### WHAT YOU HAVE TO DO
Output range, inclusive: from the line containing "Expand the Routes dropdown" to the line containing "Click the 'Lead". Restate those lines from the data below word for word and only those.
GIVEN INFORMATION below:
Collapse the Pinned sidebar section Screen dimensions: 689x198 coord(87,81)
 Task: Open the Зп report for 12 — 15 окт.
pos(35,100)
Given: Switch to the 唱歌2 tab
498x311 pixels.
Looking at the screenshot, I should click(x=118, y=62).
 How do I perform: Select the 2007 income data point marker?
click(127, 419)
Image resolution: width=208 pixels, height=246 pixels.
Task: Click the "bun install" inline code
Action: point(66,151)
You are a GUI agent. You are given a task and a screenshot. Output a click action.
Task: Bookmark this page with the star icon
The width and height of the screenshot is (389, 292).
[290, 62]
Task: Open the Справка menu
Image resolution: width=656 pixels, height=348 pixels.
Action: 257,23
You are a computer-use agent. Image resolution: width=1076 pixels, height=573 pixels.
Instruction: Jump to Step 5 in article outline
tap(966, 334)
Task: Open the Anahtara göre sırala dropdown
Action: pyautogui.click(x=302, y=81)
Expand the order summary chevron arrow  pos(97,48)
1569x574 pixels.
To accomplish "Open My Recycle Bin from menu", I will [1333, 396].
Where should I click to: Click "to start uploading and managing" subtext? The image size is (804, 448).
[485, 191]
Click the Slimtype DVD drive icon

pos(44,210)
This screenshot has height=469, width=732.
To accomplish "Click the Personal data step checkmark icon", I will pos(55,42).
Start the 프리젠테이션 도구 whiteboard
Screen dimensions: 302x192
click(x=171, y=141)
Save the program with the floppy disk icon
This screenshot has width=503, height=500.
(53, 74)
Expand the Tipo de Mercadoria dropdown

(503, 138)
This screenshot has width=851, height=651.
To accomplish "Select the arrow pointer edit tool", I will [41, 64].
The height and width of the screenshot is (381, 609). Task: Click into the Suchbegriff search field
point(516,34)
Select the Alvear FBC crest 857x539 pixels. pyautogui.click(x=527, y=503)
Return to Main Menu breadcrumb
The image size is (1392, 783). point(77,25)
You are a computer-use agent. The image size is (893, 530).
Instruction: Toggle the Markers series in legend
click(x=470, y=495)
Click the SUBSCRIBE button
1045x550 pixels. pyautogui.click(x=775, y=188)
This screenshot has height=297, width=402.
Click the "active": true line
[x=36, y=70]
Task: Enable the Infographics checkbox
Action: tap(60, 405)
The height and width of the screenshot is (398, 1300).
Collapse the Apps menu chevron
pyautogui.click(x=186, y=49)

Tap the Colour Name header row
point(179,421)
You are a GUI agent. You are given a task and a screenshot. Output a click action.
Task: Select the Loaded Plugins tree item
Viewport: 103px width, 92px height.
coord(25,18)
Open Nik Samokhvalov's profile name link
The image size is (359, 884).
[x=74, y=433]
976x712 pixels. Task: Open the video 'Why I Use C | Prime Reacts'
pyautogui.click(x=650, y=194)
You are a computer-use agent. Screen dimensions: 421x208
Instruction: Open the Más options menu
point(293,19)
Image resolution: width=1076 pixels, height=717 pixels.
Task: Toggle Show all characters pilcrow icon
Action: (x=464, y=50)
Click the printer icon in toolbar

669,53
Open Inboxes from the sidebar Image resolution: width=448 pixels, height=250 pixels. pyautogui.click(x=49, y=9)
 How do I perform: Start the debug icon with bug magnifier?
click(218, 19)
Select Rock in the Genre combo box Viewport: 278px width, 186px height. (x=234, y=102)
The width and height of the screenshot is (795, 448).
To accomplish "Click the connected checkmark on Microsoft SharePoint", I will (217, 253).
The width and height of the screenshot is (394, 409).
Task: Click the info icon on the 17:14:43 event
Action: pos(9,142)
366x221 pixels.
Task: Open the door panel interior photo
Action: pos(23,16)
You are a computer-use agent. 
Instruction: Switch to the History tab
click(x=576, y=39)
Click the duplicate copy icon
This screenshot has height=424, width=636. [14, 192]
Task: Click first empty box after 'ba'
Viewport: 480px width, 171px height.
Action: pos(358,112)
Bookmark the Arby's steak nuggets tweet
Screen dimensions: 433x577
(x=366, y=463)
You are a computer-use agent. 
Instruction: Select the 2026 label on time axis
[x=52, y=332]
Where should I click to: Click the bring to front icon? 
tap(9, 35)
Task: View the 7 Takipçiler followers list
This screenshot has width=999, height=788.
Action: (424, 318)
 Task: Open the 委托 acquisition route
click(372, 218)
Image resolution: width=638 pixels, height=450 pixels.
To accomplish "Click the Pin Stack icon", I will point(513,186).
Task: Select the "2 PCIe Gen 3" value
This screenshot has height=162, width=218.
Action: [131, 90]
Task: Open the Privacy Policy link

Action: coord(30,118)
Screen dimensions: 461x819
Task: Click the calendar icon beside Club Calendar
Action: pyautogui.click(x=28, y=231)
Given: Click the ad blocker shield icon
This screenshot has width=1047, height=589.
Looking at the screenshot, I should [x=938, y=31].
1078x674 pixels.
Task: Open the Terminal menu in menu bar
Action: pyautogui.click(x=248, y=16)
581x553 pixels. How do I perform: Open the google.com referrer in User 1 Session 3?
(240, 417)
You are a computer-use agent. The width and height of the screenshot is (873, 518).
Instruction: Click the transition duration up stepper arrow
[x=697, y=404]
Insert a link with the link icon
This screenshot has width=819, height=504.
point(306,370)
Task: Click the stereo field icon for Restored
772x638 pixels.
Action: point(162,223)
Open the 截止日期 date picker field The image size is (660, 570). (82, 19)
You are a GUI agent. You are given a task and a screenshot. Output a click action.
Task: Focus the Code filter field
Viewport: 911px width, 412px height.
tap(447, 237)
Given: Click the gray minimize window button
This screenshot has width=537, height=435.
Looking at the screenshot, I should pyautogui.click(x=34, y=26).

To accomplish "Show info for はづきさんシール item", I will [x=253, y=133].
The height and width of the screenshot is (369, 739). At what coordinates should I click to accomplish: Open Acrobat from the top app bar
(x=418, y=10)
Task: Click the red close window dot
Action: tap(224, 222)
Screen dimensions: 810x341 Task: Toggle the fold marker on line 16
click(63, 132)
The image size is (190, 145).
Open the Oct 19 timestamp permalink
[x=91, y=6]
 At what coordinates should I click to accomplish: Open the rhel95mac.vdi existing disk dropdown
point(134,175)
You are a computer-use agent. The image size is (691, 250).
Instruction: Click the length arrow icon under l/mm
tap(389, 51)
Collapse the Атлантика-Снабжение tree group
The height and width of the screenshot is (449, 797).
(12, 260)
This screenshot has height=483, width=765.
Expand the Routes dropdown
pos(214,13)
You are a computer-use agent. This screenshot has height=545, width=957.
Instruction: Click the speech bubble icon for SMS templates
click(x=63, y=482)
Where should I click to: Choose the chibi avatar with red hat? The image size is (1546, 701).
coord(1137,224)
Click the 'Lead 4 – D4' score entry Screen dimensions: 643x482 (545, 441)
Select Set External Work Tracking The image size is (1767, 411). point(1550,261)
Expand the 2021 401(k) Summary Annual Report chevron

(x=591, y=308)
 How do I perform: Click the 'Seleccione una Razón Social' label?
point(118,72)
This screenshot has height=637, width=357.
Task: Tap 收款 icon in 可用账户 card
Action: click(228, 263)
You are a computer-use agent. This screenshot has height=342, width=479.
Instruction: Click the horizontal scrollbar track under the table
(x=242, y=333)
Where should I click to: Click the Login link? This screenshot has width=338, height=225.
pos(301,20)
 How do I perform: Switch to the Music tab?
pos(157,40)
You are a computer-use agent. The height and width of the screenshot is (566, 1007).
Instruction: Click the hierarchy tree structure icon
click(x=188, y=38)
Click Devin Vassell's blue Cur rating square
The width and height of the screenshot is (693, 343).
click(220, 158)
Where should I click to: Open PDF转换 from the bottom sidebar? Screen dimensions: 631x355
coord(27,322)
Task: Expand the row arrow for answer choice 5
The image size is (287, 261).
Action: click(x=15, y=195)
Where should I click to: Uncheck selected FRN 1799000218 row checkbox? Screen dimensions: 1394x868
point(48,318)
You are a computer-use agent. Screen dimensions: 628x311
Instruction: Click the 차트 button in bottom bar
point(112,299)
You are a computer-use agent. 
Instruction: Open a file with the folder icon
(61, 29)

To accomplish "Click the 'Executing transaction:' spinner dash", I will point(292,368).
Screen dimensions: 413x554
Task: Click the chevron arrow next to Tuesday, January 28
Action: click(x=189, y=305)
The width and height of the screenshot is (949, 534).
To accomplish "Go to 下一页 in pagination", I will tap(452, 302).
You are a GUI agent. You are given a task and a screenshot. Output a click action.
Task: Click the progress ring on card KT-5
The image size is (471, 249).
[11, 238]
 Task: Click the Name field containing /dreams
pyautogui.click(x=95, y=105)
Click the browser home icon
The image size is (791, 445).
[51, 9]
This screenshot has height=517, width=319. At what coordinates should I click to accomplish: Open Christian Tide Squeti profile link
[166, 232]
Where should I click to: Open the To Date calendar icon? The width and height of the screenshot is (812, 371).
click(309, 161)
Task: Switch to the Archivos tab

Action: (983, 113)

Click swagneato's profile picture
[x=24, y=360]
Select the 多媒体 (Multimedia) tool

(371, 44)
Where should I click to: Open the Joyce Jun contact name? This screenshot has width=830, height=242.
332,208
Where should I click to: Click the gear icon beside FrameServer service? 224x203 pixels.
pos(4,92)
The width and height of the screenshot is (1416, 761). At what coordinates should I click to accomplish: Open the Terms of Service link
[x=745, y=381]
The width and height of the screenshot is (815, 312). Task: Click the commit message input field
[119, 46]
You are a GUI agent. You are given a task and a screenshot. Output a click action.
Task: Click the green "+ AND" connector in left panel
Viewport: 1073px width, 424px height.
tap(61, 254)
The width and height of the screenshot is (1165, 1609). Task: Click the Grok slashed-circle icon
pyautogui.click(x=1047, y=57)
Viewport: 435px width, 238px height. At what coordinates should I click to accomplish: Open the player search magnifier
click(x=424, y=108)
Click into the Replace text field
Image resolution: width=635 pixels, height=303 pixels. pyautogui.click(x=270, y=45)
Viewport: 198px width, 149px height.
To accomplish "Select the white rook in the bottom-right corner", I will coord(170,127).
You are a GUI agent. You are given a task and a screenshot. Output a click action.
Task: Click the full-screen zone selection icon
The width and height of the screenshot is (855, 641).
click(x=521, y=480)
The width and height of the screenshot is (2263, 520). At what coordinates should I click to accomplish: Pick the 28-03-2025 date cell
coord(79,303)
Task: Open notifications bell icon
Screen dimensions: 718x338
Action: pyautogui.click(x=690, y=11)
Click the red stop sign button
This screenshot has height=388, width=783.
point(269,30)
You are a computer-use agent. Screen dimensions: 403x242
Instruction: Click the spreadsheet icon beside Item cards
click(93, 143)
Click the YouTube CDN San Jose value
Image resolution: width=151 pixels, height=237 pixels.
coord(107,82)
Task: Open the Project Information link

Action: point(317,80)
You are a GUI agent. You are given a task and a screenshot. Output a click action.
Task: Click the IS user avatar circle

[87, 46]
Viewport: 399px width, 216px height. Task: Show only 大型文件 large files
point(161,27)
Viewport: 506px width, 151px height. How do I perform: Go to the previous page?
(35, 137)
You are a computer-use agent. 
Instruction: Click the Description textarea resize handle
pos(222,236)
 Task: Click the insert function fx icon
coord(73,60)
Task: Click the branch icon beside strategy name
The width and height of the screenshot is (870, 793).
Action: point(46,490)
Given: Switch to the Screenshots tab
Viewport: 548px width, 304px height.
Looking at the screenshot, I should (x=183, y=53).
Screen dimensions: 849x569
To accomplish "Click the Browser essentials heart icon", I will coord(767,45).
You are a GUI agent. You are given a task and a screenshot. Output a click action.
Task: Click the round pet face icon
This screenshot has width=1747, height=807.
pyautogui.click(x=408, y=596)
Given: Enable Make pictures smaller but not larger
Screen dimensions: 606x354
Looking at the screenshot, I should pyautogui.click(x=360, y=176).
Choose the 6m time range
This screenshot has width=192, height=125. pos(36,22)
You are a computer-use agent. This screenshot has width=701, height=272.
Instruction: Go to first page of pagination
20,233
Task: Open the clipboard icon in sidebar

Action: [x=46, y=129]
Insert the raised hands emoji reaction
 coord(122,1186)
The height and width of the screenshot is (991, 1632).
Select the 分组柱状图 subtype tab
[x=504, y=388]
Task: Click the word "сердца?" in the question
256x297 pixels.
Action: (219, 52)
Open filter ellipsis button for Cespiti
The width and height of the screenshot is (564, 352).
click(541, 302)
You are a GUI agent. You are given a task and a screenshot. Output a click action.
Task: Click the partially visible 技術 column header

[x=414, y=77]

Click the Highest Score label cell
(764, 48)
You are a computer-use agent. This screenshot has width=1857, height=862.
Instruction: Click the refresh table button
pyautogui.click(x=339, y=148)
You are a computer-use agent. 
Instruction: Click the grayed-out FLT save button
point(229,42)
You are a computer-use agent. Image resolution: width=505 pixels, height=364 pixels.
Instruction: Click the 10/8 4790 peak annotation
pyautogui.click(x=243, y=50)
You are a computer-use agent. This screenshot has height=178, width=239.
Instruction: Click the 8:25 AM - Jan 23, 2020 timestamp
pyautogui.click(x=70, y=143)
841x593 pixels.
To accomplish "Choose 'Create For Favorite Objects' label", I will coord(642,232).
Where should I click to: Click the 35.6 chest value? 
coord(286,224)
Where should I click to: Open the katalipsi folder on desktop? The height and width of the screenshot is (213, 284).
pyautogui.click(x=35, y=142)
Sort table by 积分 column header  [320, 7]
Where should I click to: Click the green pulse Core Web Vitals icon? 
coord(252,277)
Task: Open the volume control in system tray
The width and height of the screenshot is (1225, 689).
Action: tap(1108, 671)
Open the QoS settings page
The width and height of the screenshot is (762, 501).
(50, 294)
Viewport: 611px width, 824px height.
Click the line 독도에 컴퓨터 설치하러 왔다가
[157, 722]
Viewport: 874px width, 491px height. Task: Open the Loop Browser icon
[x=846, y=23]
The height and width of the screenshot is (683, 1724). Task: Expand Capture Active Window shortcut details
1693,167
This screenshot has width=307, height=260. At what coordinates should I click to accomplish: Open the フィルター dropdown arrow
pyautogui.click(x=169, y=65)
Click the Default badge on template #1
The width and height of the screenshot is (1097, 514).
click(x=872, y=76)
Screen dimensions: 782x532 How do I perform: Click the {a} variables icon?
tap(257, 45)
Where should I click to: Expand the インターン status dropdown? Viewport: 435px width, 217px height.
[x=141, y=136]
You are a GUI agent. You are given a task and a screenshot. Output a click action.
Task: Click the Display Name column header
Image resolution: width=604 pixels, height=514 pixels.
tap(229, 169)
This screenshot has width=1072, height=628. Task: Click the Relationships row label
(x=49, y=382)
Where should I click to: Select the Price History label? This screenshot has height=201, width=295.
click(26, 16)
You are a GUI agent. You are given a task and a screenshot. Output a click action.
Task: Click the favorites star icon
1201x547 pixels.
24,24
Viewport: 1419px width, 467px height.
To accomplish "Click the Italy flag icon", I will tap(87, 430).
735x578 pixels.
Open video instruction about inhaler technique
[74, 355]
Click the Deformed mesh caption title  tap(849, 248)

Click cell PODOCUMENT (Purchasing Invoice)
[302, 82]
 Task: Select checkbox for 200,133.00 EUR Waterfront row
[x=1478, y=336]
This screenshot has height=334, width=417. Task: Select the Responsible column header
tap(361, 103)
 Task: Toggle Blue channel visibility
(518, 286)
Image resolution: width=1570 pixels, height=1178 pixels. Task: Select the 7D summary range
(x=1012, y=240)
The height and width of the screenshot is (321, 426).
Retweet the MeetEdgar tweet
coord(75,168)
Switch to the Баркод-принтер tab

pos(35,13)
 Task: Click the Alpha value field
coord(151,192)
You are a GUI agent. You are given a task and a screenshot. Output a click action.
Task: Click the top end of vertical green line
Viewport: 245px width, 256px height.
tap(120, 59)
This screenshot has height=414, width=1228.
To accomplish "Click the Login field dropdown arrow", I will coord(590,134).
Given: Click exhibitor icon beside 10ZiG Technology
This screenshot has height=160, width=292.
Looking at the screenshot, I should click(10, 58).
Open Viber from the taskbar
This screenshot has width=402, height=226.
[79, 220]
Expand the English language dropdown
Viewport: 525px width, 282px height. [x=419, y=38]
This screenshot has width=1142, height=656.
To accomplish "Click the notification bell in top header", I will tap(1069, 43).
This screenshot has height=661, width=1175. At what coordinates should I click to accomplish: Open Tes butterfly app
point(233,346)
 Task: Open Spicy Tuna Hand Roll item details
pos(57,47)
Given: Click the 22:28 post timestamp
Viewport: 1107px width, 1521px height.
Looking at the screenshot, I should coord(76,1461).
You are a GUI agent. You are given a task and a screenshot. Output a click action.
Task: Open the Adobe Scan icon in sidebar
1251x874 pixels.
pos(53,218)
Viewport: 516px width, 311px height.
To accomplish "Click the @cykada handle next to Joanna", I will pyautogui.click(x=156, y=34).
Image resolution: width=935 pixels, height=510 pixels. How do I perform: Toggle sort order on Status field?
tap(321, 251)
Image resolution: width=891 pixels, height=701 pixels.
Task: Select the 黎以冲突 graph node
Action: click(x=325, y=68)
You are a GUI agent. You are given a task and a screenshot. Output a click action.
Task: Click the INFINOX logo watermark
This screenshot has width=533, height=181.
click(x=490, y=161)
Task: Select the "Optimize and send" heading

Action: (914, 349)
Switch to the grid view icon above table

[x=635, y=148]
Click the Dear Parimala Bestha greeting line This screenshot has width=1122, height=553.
End of GIVEN INFORMATION.
### TASK OUTPUT
Expand the Routes dropdown
pos(214,13)
You are a computer-use agent. This screenshot has height=545, width=957.
Instruction: Click the speech bubble icon for SMS templates
click(x=63, y=482)
Where should I click to: Choose the chibi avatar with red hat? The image size is (1546, 701).
coord(1137,224)
Click the 'Lead 4 – D4' score entry Screen dimensions: 643x482 (545, 441)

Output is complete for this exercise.